Record set>
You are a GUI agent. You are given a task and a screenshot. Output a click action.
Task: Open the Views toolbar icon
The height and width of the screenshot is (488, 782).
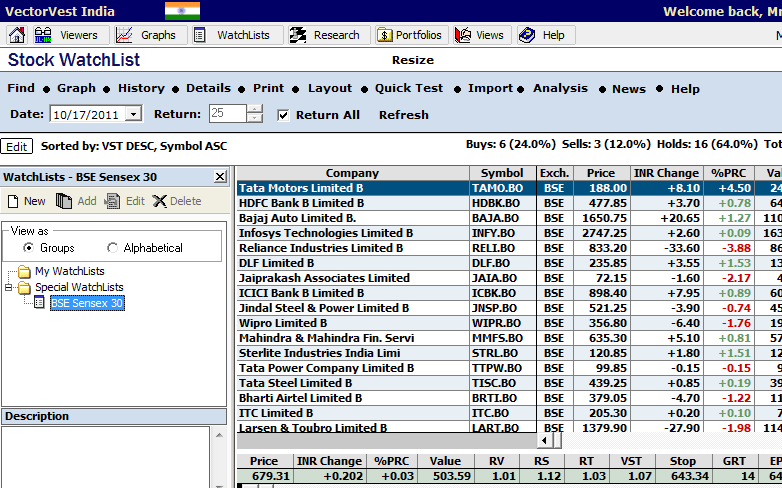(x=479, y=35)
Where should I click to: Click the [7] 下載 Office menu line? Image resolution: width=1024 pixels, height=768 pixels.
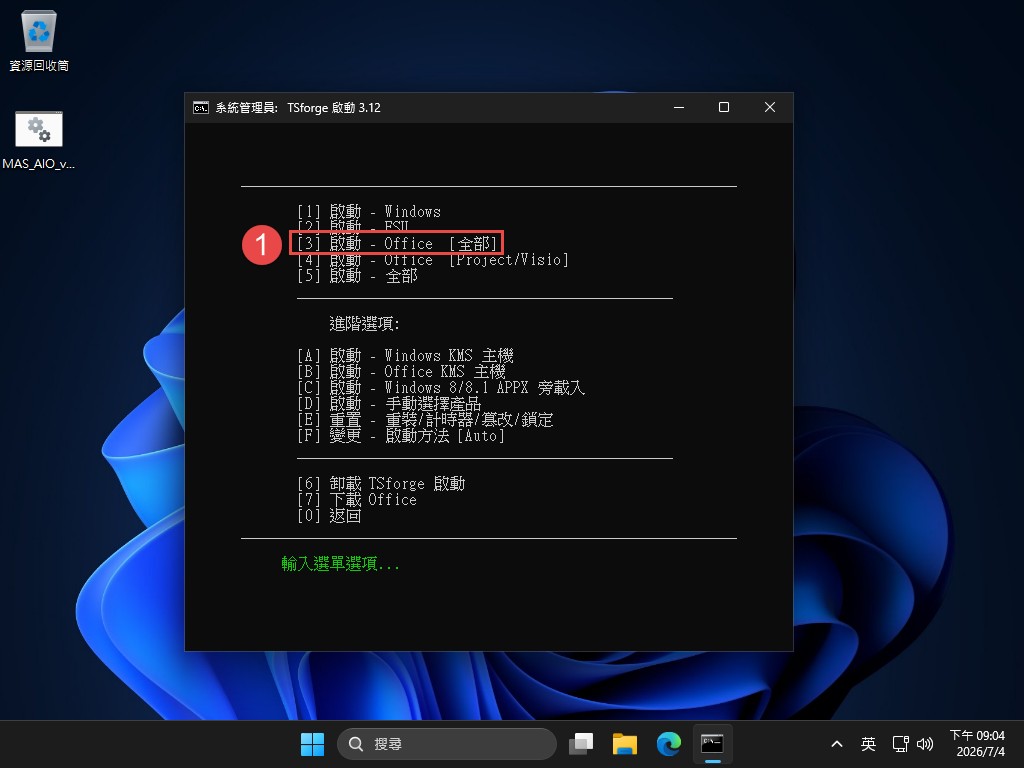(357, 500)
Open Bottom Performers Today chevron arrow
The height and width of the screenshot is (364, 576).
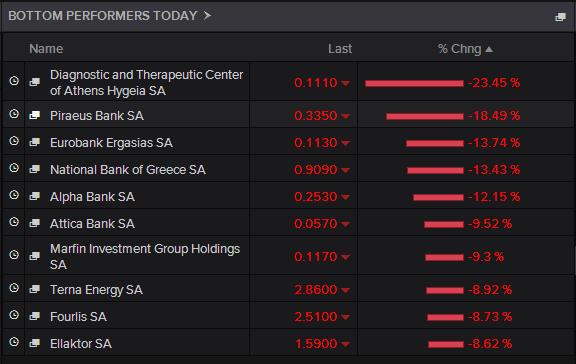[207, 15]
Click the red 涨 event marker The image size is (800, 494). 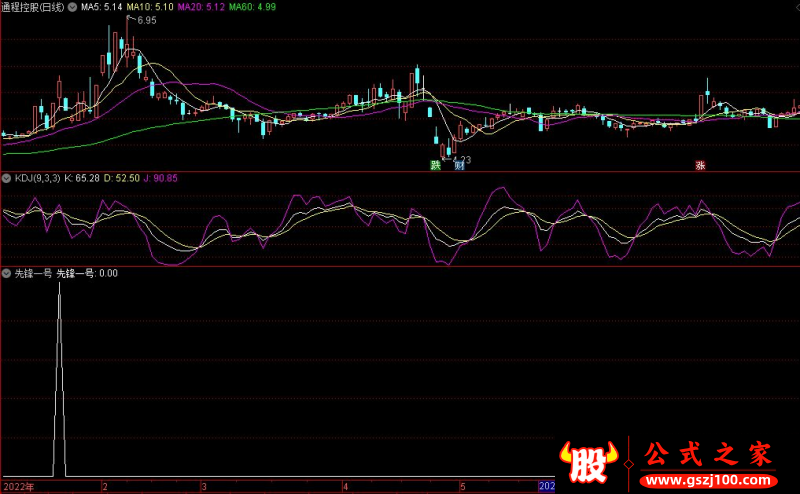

Task instructions> Could you print the data exactly as it appears and keep the pictures out?

Solved problem>
You are a GUI agent. You are given a task and a screenshot. Output a click action.
Task: Open the Views toolbar icon
The height and width of the screenshot is (488, 782).
(x=479, y=35)
Where should I click to: Click the [7] 下載 Office menu line? Image resolution: width=1024 pixels, height=768 pixels.
(357, 500)
Open Bottom Performers Today chevron arrow
The height and width of the screenshot is (364, 576).
[207, 15]
Click the red 涨 event marker The image size is (800, 494). 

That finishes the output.